Goal of the exercise:
As an exercise, copy out the entries exactly as written.

Provided entries:

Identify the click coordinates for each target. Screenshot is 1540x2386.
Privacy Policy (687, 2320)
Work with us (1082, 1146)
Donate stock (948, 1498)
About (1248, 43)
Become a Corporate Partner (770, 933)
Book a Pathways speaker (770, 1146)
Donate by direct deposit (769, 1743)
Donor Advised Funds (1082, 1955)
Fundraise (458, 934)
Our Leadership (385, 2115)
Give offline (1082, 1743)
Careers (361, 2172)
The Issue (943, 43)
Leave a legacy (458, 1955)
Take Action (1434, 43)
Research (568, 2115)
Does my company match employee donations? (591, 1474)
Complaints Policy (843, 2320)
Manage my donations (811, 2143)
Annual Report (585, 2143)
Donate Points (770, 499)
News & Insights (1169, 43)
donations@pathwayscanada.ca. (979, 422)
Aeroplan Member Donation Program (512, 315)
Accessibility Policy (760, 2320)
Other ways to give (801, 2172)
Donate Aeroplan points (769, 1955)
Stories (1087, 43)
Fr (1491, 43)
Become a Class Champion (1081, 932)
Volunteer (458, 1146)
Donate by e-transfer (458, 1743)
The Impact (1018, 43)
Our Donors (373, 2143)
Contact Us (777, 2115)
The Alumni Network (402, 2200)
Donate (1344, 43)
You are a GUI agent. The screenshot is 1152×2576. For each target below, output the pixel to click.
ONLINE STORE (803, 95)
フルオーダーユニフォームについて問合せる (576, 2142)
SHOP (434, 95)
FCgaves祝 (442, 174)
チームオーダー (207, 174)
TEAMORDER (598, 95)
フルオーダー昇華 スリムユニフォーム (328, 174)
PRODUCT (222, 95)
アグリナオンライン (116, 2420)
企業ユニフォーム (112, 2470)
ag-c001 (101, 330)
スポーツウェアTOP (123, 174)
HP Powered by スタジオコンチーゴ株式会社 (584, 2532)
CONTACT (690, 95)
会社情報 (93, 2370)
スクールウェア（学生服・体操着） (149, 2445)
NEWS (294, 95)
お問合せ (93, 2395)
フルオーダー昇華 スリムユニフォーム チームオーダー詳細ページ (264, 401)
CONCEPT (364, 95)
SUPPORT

Response to the task:
Identify the click coordinates for each target. Screenshot is 1540x2386.
Privacy Policy (687, 2320)
Work with us (1082, 1146)
Donate stock (948, 1498)
About (1248, 43)
Become a Corporate Partner (770, 933)
Book a Pathways speaker (770, 1146)
Donate by direct deposit (769, 1743)
Donor Advised Funds (1082, 1955)
Fundraise (458, 934)
Our Leadership (385, 2115)
Give offline (1082, 1743)
Careers (361, 2172)
The Issue (943, 43)
Leave a legacy (458, 1955)
Take Action (1434, 43)
Research (568, 2115)
Does my company match employee donations? (591, 1474)
Complaints Policy (843, 2320)
Manage my donations (811, 2143)
Annual Report (585, 2143)
Donate Points (770, 499)
News & Insights (1169, 43)
donations@pathwayscanada.ca. (979, 422)
Aeroplan Member Donation Program (512, 315)
Accessibility Policy (760, 2320)
Other ways to give (801, 2172)
Donate Aeroplan points (769, 1955)
Stories (1087, 43)
Fr (1491, 43)
Become a Class Champion (1081, 932)
Volunteer (458, 1146)
Donate by e-transfer (458, 1743)
The Impact (1018, 43)
Our Donors (373, 2143)
Contact Us (777, 2115)
The Alumni Network (402, 2200)
Donate (1344, 43)
You are a GUI agent. The screenshot is 1152×2576. For each target below, output the pixel to click.
ONLINE STORE (803, 95)
フルオーダーユニフォームについて問合せる (576, 2142)
SHOP (434, 95)
FCgaves祝 (442, 174)
チームオーダー (207, 174)
TEAMORDER (598, 95)
フルオーダー昇華 スリムユニフォーム (328, 174)
PRODUCT (222, 95)
アグリナオンライン (116, 2420)
企業ユニフォーム (112, 2470)
ag-c001 (101, 330)
スポーツウェアTOP (123, 174)
HP Powered by スタジオコンチーゴ株式会社 (584, 2532)
CONTACT (690, 95)
会社情報 (93, 2370)
スクールウェア（学生服・体操着） (149, 2445)
NEWS (294, 95)
お問合せ (93, 2395)
フルオーダー昇華 スリムユニフォーム チームオーダー詳細ページ (264, 401)
CONCEPT (364, 95)
SUPPORT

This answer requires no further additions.